EXERCISE DIRECTIONS: Collect every line of the material below that contains the string "screenshot", copying each line in full. Case counts.

* Begin RECORDS *

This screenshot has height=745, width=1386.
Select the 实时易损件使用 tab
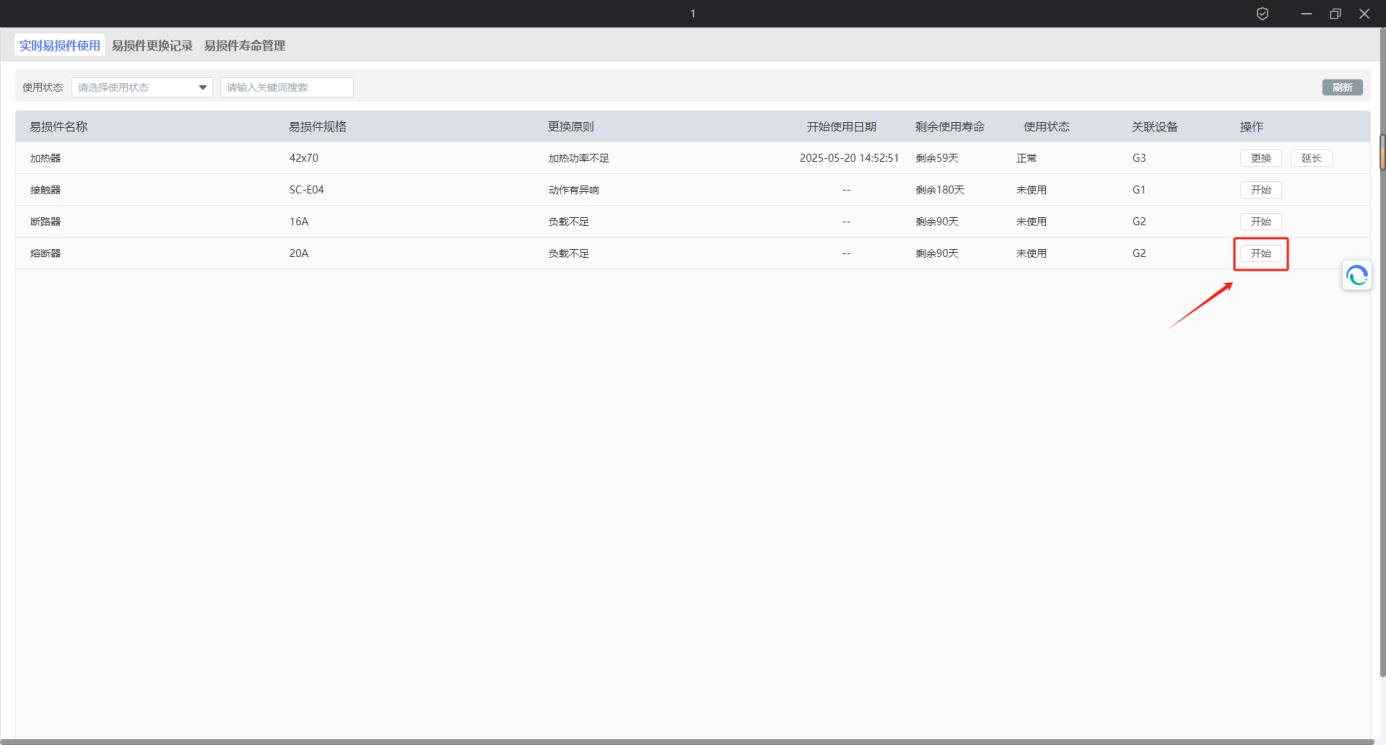point(60,46)
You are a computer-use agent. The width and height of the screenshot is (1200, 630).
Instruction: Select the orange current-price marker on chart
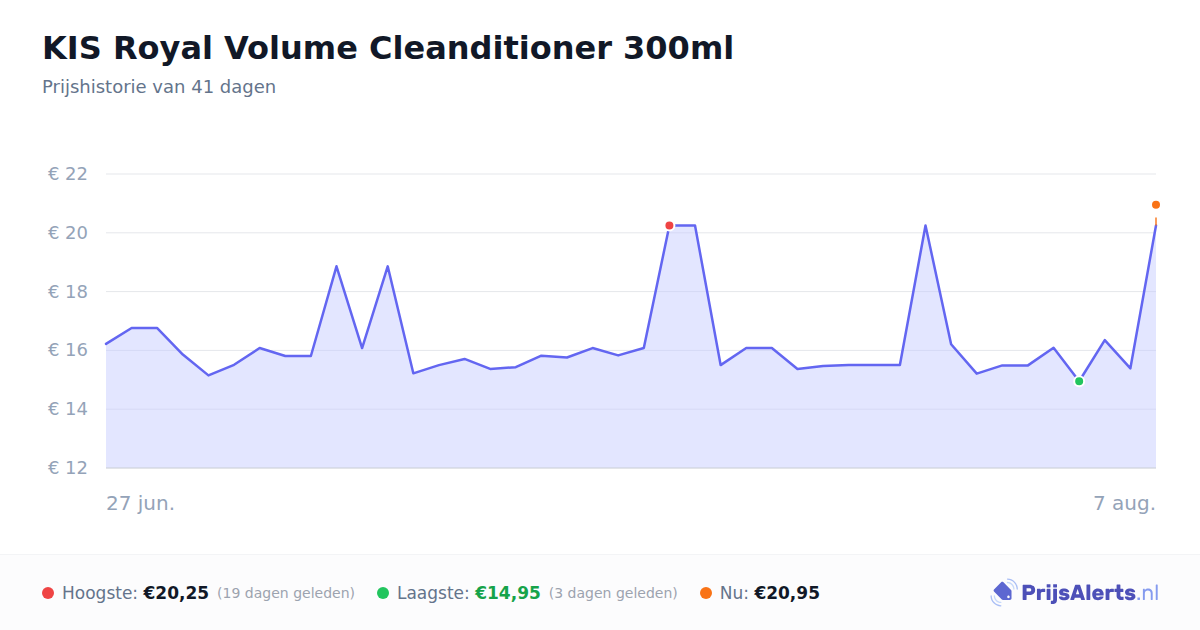pos(1156,205)

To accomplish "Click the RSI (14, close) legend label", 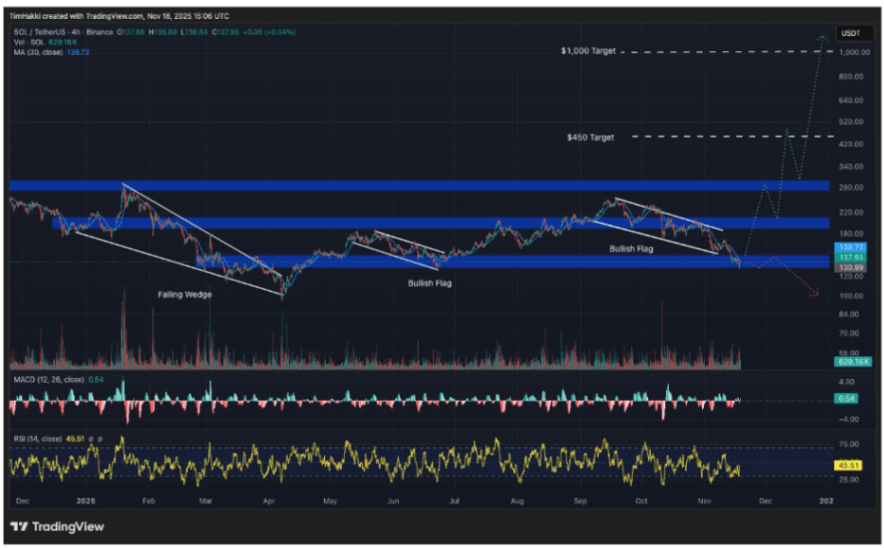I will [37, 439].
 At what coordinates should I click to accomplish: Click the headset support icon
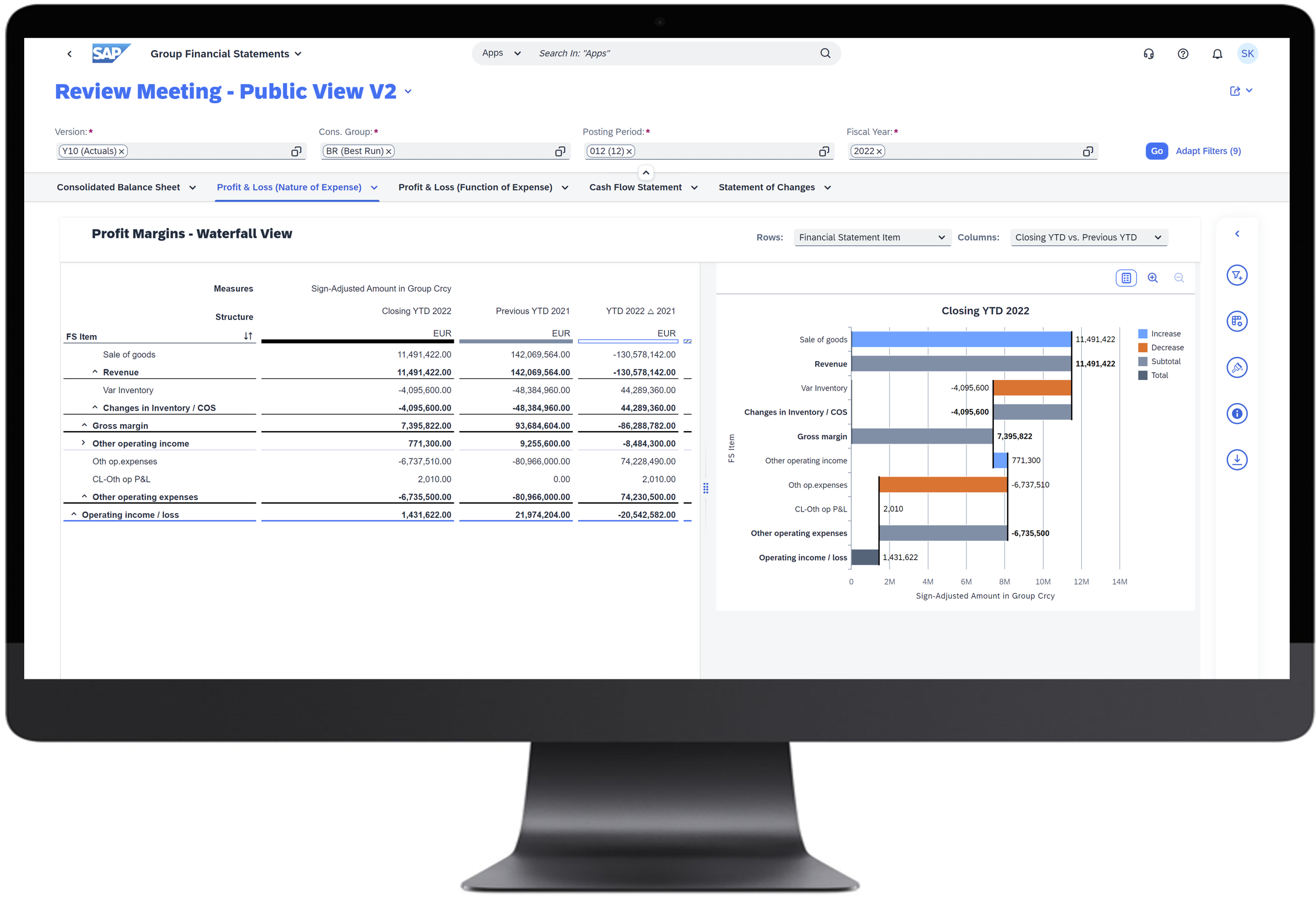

* End RECORDS *

EXPECTED ANSWER:
This screenshot has height=745, width=1386.
You are a computer-use agent. The width and height of the screenshot is (1200, 630).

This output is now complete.